Archiv für 11. Oktober 2009

Null Toleranz

Ausnahmen fallen weg, Regeln werden schärfer: Die deutschen Städte sperren jetzt noch mehr Autobesitzer aus.

Neben seiner Arbeit als Verwaltungsfachmann ist Rene Nübel derzeit vor allem als Psychologe gefragt: “Im Moment klingelt ständig das Telefon”, berichtet der Sachgebietsleiter der Stadt Essen, “die Leite sind verzweifelt oder machen Stunk.”

In Nübels Amt für Verkehrs- und Baustellenmanagement laufen die Härtefälle der Umweltzone auf: Anwohner, die ihre Wohnung nicht mehr mit dem Auto erreichen. Ein älteres Ehepaar, das keinen Nachrüstfilter bekommt und nun seinen 190er- Diesel nicht mehr nutzen darf.
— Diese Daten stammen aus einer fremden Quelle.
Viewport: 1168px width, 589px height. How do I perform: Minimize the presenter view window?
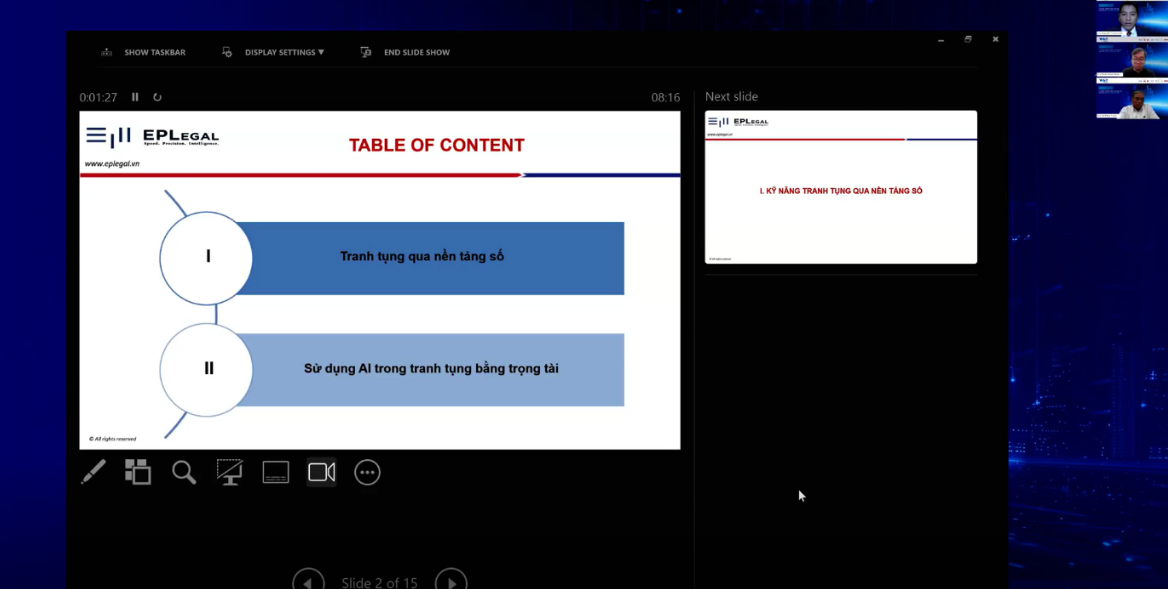click(x=941, y=40)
Altmetallhändler, die keine Straßensammlungen mehr durchführen können.

Am 30. September sind im Ruhrgebiet alle Ausnahmegenehmigungen ausgelaufen, auch für Anwohner und Gewerbebetreibende. Verlängerungen werden (bis auf Notfälle wie Dialysepatienten) nicht gewährt. Null Toleranz.

Und nicht nur im Ruhrpott werden die Zügel angezogen: Deutschlandweit verschärfen im kommenden Jahr mindestens sieben Städte ihre Feinstaubregelungen. Dort reicht dann auch eine rote Plakette nicht mehr zum Befahren der Umweltzone, in Hannover und Berlin nicht mal eine gelbe – nur ein grüner Kleber garantiert freie Fahrt.

Die Verschärfungen sind höchst umstritten. Schließlich hat jüngst eine ADAC-Studie den Umweltzonen attestiert, sie führten zu keiner nennenswerten Verbesserung der Luftqualität. Günter Trunz, Leiter des Bereichs Verkehr und Umwelt beim ADAC Westfalen, stellt die Regelung generell infrage: “Ist es unter diesen Umständen verhältnismäßig, wenn Menschen nahezu enteignet werden, indem sie ihr Fahrzeug nicht mehr nutzen dürfen?  Ich habe da Zweifel.”